Since we were homeschooling, the girls didn’t have the typical “school” experiences/challenges that they might have otherwise faced. They made friends easily and we found that most kids are very accepting of differences. Both girls pursued hobbies outside of school that broadened their circle of friends. One of our girls loves horses and the local 4H made it possible for her to pursue this passion. She’s been competing for 8 years and her coach has told us that she literally can’t figure out how our daughter is able to do what she does! One time a horse ran away with her and because she didn’t have 2 hands to pull back on the reins, she couldn’t stop it. Eventually, she let go and allowed herself to fall to the ground, uninjured. She got right back on; she’s fearless! Our youngest daughter joined a local gymnastic performing team that includes kids with various physical differences, which has grown her confidence.

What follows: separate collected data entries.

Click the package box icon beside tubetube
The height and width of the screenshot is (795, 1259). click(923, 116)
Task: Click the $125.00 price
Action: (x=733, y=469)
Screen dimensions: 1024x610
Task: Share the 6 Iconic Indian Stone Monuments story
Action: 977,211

As they’ve become teens, they have both learned to drive, hold jobs, date, and enjoy very full lives. They love to travel and have faced very few barriers. One of the few “hiccups” we encountered, was at a local amusement park in Southern California. Our daughter was with a group of friends, and was denied entrance onto a couple of rides because of her CHD. She was embarrassed at being singled out, but her friends helped her shrug it off. We realize now we should have looked up the specific rider requirements on each ride to avoid any misunderstanding, but at the time, it never even crossed our mind.
We’ve only made a few visits to Shriners Hospital for Children – Northern California as our girls did not require surgery. We did have one prosthetic device made to help with horseback riding, but it ended up being more cumbersome than helpful. However, we did make the connection that allowed the girls to be part of Camp Winning Hands for the past ten years! They’ve made lots of friends and best of all, gotten to meet kids with challenges just like them.
We’ve learned that “normal” is relative, and our girls have exceeded all of our expectations. There are days they wish they could just blend in and look like everyone else, but they do not allow their differences to define them. That’s a huge life lesson for all of us.